Il segreto nascosto, che la luce di questa notte ci aiuta a scoprire, è l'incarnazione di Dio; Dio si è fatto “carne”, è diventato fragile e limitato, come ognuno di noi: è dentro la nostra vita fragile e limitata che possiamo incontrarlo e seguirlo. La “buona notizia” di Gesù è che Dio non ci aspetta in cima alla scala della perfezione, ma scende fino dove siamo noi, prende su di sé la nostra debolezza e il nostro limite. Il Creatore si è abbassato, è vicino a noi, è uno di noi; non dobbiamo spiegargli le nostre difficoltà, le nostre fragilità, perché le conosce, le ha provate, si è messo nei nostri panni. Venendo a fare l'uomo in mezzo a noi ci apre la strada per camminare, con la nostra povera umanità, verso la sua santità, che è la realizzazione di noi stessi. Stando vicino a noi ci dona forza e generosità per lottare contro le forze che, dentro di noi e attorno a noi, ci impediscono di crescere, di rispondere con coraggio alla vita.
Il segreto di questa notte ha la forma del paradosso: Dio manda suo Figlio come un bambino, che ha bisogno delle cure di una donna e un uomo, per dirci che è nostro Padre e madre, che si prende cura di noi, che non ci lascia soli nelle difficoltà, che soffre con noi. Viene in un bambino che ha bisogno di essere abbracciato, protetto, difeso e amato, per dirci che è Lui ad abbracciare noi, che - anche da adulti - siamo figli bisognosi di essere amati, protetti, difesi.
Allora, forse, ci sembra di capire da dove vengono la guerra, la violenza, la prepotenza, l'ingiustizia: nascono nel nostro cuore quando non ci lasciamo abbracciare da Dio, quando non ci lasciamo amare; e perdiamo la fiducia e la forza di cui siamo capaci per trasformare il mondo, per amare gli altri. Senza questo amore diventiamo paurosi, chiusi, cattivi, e siamo capaci di ferire, di fare del male. Quando riusciamo a fare posto in noi alla “divina dolcezza”, allora una strada si apre: non la scalata ad una vetta impossibile, ma un cammino quotidiano, con le sue gioie e difficoltà: nella nostra famiglia, nella comunità dove viviamo, in questo nostro mondo, che Dio ha creato e ha messo nelle nostre mani.

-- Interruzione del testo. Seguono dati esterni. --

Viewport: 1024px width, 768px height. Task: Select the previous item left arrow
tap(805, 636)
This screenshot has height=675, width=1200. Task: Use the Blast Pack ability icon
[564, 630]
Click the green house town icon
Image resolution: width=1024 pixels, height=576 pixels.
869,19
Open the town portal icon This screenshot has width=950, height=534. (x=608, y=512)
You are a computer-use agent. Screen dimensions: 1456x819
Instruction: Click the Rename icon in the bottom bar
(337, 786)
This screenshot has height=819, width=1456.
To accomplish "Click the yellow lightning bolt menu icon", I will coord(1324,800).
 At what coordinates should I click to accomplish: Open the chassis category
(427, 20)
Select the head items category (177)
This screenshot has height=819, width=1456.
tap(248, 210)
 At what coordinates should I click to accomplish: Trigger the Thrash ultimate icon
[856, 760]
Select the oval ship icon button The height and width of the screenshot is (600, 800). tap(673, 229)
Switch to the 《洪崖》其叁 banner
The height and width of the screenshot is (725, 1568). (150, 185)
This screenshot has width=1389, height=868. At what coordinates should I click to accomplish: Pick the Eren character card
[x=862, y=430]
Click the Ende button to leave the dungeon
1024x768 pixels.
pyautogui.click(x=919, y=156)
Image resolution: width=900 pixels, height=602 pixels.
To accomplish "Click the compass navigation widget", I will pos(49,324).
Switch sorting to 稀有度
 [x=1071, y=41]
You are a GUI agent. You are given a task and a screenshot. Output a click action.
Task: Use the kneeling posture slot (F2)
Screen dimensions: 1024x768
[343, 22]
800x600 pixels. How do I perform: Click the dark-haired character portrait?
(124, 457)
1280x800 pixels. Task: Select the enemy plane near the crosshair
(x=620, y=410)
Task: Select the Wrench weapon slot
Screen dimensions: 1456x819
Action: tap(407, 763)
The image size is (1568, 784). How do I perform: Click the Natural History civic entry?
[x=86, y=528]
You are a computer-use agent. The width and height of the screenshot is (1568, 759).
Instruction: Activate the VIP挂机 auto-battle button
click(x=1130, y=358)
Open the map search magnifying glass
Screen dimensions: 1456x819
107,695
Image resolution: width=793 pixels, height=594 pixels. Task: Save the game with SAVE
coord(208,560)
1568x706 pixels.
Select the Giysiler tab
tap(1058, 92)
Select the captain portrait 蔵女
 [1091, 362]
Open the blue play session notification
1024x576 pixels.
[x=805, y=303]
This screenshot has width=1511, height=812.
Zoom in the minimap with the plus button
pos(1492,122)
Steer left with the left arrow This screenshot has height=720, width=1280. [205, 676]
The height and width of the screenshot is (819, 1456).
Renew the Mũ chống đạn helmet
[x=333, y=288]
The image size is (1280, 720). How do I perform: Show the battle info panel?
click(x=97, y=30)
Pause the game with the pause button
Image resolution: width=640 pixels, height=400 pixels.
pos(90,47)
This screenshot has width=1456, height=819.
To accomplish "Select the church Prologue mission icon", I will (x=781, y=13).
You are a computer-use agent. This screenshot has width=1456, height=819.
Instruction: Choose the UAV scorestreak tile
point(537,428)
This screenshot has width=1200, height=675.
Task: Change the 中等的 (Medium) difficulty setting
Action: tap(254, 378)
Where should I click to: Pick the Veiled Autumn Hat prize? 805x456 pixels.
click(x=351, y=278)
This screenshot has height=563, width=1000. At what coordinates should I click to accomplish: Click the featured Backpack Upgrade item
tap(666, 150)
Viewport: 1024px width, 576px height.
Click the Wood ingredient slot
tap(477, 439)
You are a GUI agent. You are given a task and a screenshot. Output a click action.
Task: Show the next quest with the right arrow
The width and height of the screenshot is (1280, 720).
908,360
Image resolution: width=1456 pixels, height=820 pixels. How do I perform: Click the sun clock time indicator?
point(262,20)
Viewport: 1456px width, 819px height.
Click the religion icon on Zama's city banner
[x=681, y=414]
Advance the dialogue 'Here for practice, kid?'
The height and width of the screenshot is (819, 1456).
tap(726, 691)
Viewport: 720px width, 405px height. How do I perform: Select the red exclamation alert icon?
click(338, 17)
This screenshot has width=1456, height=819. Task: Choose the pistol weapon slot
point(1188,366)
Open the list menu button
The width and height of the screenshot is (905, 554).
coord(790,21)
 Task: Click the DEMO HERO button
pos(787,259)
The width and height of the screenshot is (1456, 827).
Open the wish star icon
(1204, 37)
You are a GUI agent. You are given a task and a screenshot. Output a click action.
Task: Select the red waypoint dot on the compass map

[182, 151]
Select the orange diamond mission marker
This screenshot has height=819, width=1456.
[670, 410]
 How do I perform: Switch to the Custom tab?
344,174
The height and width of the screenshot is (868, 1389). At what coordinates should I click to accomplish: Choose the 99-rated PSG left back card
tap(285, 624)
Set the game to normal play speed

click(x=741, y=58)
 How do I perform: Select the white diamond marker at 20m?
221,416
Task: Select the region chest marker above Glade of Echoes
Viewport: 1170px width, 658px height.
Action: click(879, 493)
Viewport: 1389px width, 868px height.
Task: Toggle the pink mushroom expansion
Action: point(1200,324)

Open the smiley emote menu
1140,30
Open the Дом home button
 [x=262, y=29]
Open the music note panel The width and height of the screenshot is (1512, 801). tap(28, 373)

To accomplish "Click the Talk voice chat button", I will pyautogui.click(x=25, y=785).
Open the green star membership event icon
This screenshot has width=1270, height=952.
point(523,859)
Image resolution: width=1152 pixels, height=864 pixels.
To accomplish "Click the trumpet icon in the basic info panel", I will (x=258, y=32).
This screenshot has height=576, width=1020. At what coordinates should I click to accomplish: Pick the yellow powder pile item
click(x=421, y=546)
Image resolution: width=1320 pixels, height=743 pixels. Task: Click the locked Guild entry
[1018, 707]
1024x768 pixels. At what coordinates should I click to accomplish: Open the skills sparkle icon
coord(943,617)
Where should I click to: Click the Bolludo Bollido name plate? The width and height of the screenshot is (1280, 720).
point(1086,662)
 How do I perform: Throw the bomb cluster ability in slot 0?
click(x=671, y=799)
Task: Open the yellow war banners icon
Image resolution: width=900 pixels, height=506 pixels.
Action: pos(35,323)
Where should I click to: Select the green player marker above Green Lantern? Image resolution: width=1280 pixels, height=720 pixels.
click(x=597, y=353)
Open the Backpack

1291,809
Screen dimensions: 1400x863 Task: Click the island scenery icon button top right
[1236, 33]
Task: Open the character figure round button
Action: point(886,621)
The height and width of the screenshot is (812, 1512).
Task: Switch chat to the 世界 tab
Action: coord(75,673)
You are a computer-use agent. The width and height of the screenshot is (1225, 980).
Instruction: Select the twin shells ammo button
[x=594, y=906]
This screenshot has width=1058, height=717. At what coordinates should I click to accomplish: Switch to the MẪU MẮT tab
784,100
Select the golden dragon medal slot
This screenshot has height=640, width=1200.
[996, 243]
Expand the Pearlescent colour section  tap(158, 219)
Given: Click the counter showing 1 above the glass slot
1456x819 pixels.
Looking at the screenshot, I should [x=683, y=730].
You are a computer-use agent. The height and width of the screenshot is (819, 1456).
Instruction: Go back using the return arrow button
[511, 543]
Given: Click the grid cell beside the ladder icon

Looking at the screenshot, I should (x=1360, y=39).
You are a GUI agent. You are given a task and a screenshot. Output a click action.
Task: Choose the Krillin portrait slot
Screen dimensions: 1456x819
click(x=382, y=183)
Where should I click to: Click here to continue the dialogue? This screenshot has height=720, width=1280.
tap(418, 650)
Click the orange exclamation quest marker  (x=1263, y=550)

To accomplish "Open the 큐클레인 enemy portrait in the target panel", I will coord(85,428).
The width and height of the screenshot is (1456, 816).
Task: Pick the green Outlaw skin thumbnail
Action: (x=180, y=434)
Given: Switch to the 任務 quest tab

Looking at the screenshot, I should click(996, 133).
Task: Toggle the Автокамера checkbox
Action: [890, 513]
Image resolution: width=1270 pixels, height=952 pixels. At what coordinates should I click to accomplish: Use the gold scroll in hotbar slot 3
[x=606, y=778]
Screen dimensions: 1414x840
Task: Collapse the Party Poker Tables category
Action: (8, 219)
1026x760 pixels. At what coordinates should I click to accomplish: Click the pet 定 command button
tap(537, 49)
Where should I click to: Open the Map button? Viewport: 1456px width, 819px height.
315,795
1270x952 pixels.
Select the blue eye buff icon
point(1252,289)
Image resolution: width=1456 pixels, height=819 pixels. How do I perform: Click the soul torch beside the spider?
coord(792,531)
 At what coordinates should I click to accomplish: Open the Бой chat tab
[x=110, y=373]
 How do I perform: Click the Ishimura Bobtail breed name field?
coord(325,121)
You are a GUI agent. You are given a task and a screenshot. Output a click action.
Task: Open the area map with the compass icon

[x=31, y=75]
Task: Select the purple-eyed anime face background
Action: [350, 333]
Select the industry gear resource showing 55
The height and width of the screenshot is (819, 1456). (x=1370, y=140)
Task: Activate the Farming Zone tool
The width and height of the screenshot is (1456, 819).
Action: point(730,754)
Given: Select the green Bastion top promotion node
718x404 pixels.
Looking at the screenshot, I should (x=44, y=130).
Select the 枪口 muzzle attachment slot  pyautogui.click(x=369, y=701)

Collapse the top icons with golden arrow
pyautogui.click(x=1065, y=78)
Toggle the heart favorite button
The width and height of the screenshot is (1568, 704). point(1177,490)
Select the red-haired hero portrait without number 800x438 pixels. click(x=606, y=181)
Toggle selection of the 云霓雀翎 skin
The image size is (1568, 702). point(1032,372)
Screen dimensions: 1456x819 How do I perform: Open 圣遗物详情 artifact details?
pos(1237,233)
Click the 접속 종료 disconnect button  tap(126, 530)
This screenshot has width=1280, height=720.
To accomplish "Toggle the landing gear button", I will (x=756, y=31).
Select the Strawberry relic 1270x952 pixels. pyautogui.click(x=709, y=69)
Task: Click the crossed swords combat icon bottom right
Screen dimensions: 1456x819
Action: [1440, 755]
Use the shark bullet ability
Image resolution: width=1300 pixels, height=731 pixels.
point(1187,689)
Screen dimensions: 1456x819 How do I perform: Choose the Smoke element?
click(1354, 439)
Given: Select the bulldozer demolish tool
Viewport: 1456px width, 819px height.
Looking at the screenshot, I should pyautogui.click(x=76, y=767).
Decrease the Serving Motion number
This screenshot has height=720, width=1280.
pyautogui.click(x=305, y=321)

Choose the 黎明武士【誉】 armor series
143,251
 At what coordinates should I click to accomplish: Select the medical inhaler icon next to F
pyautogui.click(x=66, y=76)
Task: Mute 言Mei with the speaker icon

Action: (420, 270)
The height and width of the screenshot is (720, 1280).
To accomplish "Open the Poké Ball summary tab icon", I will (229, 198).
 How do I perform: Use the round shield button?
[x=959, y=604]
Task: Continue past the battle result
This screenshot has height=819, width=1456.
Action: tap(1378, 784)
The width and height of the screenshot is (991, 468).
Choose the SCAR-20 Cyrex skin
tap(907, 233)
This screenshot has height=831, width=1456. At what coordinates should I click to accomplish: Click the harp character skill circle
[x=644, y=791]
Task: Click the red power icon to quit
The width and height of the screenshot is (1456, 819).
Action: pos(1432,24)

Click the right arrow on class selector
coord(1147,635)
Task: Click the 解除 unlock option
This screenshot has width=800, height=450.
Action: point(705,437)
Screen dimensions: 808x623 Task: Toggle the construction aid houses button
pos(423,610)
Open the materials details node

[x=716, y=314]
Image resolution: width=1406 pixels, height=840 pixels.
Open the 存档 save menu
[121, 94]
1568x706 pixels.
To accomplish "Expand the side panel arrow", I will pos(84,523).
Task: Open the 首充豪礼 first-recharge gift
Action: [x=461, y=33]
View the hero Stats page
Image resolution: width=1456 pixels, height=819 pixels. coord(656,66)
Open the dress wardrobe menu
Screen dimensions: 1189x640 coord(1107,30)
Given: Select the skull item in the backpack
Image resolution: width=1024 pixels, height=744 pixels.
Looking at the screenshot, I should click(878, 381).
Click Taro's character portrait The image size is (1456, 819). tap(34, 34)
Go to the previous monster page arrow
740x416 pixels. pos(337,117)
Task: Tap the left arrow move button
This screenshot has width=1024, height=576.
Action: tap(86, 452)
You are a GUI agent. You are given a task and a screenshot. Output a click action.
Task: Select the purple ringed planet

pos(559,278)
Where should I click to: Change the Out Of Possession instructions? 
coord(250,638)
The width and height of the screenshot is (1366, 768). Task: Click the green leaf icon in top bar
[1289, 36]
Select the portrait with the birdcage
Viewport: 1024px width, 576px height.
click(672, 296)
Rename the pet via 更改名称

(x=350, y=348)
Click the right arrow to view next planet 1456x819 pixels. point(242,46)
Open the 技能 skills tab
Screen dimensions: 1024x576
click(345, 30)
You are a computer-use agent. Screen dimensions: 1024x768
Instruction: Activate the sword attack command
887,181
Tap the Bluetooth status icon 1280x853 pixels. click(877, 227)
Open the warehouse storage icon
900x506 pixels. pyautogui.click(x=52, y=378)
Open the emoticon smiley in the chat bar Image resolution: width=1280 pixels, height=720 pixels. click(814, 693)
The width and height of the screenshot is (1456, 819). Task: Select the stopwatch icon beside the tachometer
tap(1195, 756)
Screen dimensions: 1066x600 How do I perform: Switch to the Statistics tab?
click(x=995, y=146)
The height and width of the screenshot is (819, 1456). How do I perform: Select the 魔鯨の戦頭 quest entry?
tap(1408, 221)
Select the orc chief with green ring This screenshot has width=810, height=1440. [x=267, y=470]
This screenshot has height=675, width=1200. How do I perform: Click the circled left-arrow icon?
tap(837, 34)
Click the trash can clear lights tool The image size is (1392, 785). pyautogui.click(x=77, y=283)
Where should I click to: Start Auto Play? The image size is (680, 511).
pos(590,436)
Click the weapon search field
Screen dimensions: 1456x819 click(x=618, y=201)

San Paolo scrivendo a Tito medita sul mistero dell'incarnazione e sulle conseguenze per chi ad esso si apre: è apparsa la grazia di Dio, il suo amore, che porta salvezza a tutti gli uomini. Ci insegna a rinnegare l'empietà e i desideri mondani: cioè ci guarisce dalla paura che ci rende chiusi, egoisti, cattivi. Ci insegna a vivere in questo mondo con sobrietà: cioè con misura, non con pretese onnipotenti. A vivere con giustizia: cioè rispettando gli altri come vogliamo che rispettino noi. A vivere con pietà: cioè con fede, senza sentirci padroni della nostra vita, ma destinatari di un dono di amore che, pur andando al di là delle nostre capacità di comprendere, è stato messo nelle nostre mani per rinnovare la nostra gioia e la capacità di donarci senza riserve alla vita, agli altri.